As a pharmacologist I will chip in my two cents from reading the article. (Previewing this, it is a bit rambling, sorry.) First, to claim that you work twice as well as cholinesterase inhibitors is not a great claim - they have a marginal effect. To work twice as well as cholinesterase inhibitors in phase II trials is even less significant - because of the nature of phase II trials this probably happens in about half of the cases of drugs that will never make it market.

The article has some moments of bad science or just bad phrasing. "The drug, Dr. Wischik said, was effective when it dissolved in the stomach, but was not effective when the drug was absorbed through the intestines." Since it works in the brain absorption is the issue for an oral dose. The intestines absorb - not the stomach. So they are probably saying the 100 mg dose didn't dissolve adequately in the stomach to be later absorbed through the intestines. Oh, well, I'm probably being picky about grammatical imprecision.

Considering the drop out rate between phase II and eventual approval, I'd put this about a one in ten chance it will be a useful drug for this condition. However, since it is already available, as you noted, it could be prescribed off-label. Chances are you are not going to find a physician who knows more about this - other than exceptional circumstances physician won't be following news from phase II trials. Which means you might be able to get a physician who would comment on this based on what you have.

I'm not sure what they meant by "He added that the drug used in his trial was "much purer" than the formulation currently available." This could be crucial as to whether you can use it off-label. Is it referring to potentially toxic adulterants? (something in the available formula that prevents you from taking more - rarely the case). Is it referring to dosage being higher? (In which case you can take more)
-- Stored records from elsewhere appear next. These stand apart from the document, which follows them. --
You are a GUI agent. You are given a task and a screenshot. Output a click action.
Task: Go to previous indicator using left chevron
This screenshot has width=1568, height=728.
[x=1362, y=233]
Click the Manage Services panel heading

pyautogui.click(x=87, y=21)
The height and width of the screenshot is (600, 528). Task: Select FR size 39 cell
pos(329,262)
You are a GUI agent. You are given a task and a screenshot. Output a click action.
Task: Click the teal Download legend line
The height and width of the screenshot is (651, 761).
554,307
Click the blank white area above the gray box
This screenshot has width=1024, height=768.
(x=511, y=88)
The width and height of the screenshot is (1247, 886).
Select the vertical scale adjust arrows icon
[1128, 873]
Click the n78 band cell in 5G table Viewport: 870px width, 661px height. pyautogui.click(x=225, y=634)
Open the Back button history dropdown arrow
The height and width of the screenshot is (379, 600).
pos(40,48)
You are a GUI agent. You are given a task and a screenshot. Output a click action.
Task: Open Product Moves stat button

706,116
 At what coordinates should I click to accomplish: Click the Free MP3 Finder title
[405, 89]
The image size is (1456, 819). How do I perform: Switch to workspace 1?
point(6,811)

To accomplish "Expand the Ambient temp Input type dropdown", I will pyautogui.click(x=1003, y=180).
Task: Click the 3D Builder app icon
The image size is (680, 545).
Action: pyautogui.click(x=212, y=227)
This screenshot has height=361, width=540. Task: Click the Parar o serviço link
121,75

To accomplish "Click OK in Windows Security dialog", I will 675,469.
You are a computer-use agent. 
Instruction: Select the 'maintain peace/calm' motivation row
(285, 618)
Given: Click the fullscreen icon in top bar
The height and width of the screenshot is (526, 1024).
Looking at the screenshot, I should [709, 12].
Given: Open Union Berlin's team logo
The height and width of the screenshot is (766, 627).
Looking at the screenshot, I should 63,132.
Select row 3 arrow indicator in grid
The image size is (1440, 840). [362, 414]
You might be able to link up with the phase III trials and enroll. Maybe that would be the best route - closely monitored for side effects and efficacy.
posted by dances_with_sneetches at 7:33 AM on July 30, 2008

Okay, re-reading this and taking into account what roofus said, this looks like one of the ingredients that make up methylene blue - that's where the purity comes in.
posted by dances_with_sneetches at 7:37 AM on July 30, 2008

I'm not sure what the difference is either, it might only be a modified release formulation. There must be some significant patentable difference, or there would be no commercial motivation for TauRX to do these trials.
posted by roofus at 7:55 AM on July 30, 2008

Prescribing medications off-label is a touchy subject, which might inhibit people from mentioning the names of specific physicians in public responses on AskMe. You might want to ask a mod to post a throwaway email account for people to contact you directly.